研究課題/領域番号 |
16H06301
|
研究機関 | 京都大学 |
研究代表者 |
藤田 和生 京都大学, 文学研究科, 教授 (80183101)
|
研究分担者 |
黒島 妃香 京都大学, 文学研究科, 准教授 (10536593)
板倉 昭二 京都大学, 文学研究科, 教授 (50211735)
田中 正之 京都市動物園, 生き物・学び・研究センター, 生き物・学び・研究センター長 (80280775)
狩野 文浩 京都大学, 高等研究院, 特定准教授 (70739565)
|
研究期間 (年度) |
2016-05-31 – 2021-03-31
|
キーワード | 比較認知心理 / 進化 / 認知発達 / 思考 / 表象 |
研究実績の概要 |
本研究の目的は、時空間から解き放たれ、自由に心的表象を操作するの能力ー心の自立性ーの発生過程を広範な種比較と発達比較により実証的に改名することである。平成30年の主要な成果を記す。1)ハトはよく知っている課題に直面する時よりも、初めて経験する課題に直面する時の方が、ヒント希求を多くすることが示された。2)捕食脅威を経験したメスのカンザワハダニは、未経験の個体よりも、卵が多く産める産卵場所を選択することが示された。3)フサオマキザルは、記憶課題において、事前に遅延時間が長いことが告げられた場合には、積極的に見本を記憶したり、リハーサルするなどして記憶忘却に備えることはしないことが示された。4)イヌもネコも同様に、ヒトの行動に従うと損をしてしまう場合にも、ヒトの行動に依存してしまうことが示された。5)フサオマキザルに同種とヒトのコドモ顔とオトナ顔の弁別訓練を行った後、類人、旧世界ザル、新世界ザル、食肉目など複数の種のコドモ顔とオトナ顔を提示してテストを行った結果、他種に年齢カテゴリーは般化しないことがわかった。6)10ヶ月児を対象に、視線追従と心拍パターンの関係を検討した結果、心拍パターンが視線追従行動を予測することが示された。7)動画を見ている時の類人の視線をアイトラッキングにより計測した結果、ヒト幼児やイヌでは直示的コミュニケーションの後により強く視線手がかりに反応することが知られているが、類人では同様の反応は見られなかった。
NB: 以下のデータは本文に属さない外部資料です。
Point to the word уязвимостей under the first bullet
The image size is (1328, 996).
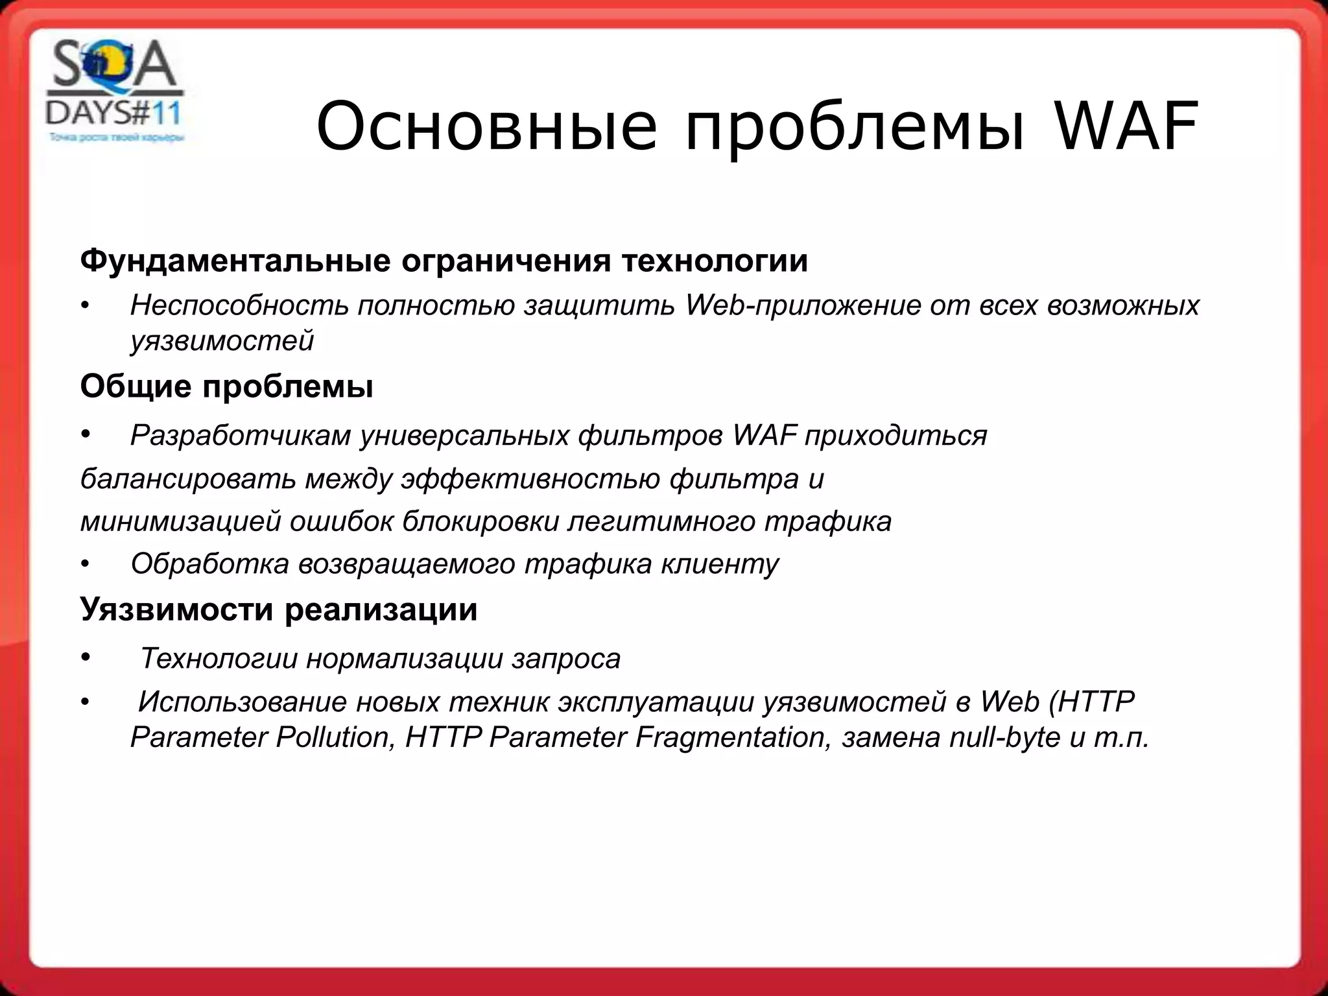coord(222,340)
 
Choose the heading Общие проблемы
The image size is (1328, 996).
coord(226,386)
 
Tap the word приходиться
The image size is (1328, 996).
coord(895,436)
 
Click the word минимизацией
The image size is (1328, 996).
coord(180,521)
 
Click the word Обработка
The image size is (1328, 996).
coord(209,563)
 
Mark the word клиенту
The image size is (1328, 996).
coord(720,563)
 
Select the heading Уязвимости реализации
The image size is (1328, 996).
coord(278,610)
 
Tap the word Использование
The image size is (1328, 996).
coord(242,702)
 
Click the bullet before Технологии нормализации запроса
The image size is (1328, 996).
coord(85,658)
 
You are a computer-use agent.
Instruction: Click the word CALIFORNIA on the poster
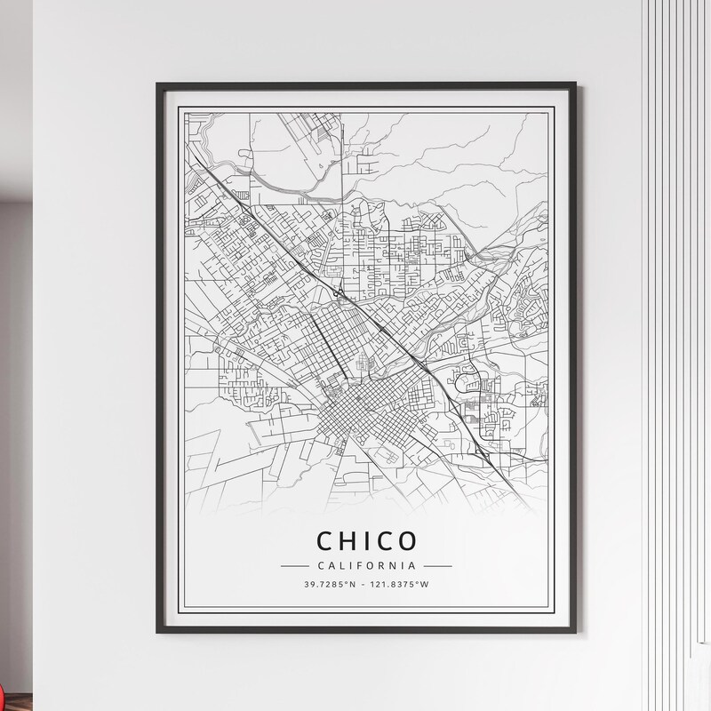coord(366,565)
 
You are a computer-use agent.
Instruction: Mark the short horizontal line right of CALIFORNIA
coord(437,565)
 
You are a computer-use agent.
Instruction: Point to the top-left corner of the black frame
coord(157,84)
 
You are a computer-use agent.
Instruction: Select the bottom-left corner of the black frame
coord(157,632)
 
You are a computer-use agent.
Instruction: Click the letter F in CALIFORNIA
coord(358,565)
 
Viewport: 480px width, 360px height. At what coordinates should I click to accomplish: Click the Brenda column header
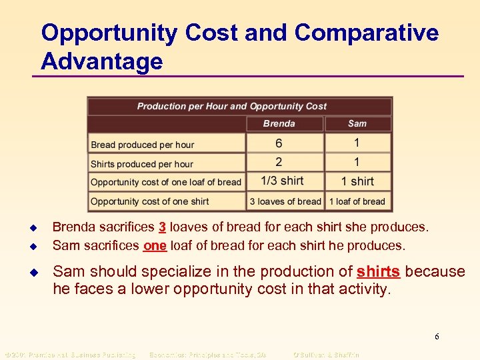point(279,123)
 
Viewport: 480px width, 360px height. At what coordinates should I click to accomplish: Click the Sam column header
point(357,123)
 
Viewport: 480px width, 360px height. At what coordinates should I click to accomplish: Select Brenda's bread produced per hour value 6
point(279,143)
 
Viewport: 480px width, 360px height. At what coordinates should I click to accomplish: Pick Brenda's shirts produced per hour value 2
point(279,162)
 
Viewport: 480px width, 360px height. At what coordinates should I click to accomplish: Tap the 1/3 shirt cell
point(282,181)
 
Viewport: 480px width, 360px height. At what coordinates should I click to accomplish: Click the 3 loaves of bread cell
point(285,201)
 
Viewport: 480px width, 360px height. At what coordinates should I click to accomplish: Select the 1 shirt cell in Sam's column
point(357,181)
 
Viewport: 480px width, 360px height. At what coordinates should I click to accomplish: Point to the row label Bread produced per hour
point(143,145)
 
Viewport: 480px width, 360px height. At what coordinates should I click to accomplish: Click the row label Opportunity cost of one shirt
point(150,201)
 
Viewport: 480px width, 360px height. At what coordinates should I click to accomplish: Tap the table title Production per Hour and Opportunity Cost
point(232,106)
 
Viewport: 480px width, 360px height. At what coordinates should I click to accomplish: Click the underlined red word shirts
point(379,272)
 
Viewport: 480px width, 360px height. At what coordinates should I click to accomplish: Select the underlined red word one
point(155,245)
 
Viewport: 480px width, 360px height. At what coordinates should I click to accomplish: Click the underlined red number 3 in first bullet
point(162,227)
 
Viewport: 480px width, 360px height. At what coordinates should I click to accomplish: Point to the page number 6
point(437,337)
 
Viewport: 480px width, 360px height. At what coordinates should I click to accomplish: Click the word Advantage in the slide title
point(101,61)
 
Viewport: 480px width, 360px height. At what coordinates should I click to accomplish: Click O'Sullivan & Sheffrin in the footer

上記の成果は、心の自立性の発生過程を考察するための重要な資料であり、上記以外の成果も多くが査読付き国際誌に公刊されている。
|
現在までの達成度 (区分) |
現在までの達成度 (区分)
2: おおむね順調に進展している
理由
全体として研究は着実に進んでおり、その成果のすでに査読付き国際誌に多く公刊されている。特に2018年度は、上記2)カンザワハダニの記憶研究(Murase & Fujita, 2018)、及び10)乳児における他者の視線追従と心拍パターンの関係(Ishikawa & Itakura, 2019)でプレスリリースを行い、新聞やインターネット記事により広く紹介され、多くの反響を得た。 本研究課題は、思考や推論、メタ認知、他者理解、という大きく3つの枠組みを設けているが、現状としてこれら全ての問いに対して、着実に研究は進んでおり、成果につながっている。キリンや爬虫類など、今まで比較認知研究分野においてほぼ扱われることがなかった種に対しても、機材調整や訓練は順調に進んでおり、今後の成果が見込まれる。よって、現時点として「おおむね順調に進展している」と評価できる。
|
今後の研究の推進方策 |
得られた成果は国際誌に順次発表できており、極めて順調に研究は進展していることから、大きな研究計画の変更は考えていない。各ラボの特色と実績を活かしつつ、多様な動物種を対象に、本研究課題の3つの柱である、1)思考と推理に関する研究、2)メタ認知と心的時間旅行に関する研究、3)他者理解に関する研究を継続して行う。 特に2019年度は、オカメインコの心的機能の分析、京都市動物園のキリンの認知研究、フトアゴヒゲトカゲの記憶研究を大幅に進展させたいと考えている。具体的には、メタ認知、心的表象操作、情動と記憶との関連に関する研究を実施する。また、イルカや魚類など水中生物を対象として、自己認識や、思考・推理に関する研究を実施する。具体的には推移的推論課題や、自己鏡像認知に関する研究を実施する。イヌやネコなどの伴侶動物を対象とした研究では、メタ認知研究、及び表象形成に関する複数モダリティーの影響を検討する。 本研究シームでは、ヒト乳幼児を含め、可能な限り多くの種を対象にして、生理指標(心拍変動、体温変動、ホルモン等)の安定的な取得方法と解析方法の確立を目指すことによって、表象と情動との関連の解明に役立てる予定である。全ての研究は、成果を見ながら柔軟に修正しつつ実施する。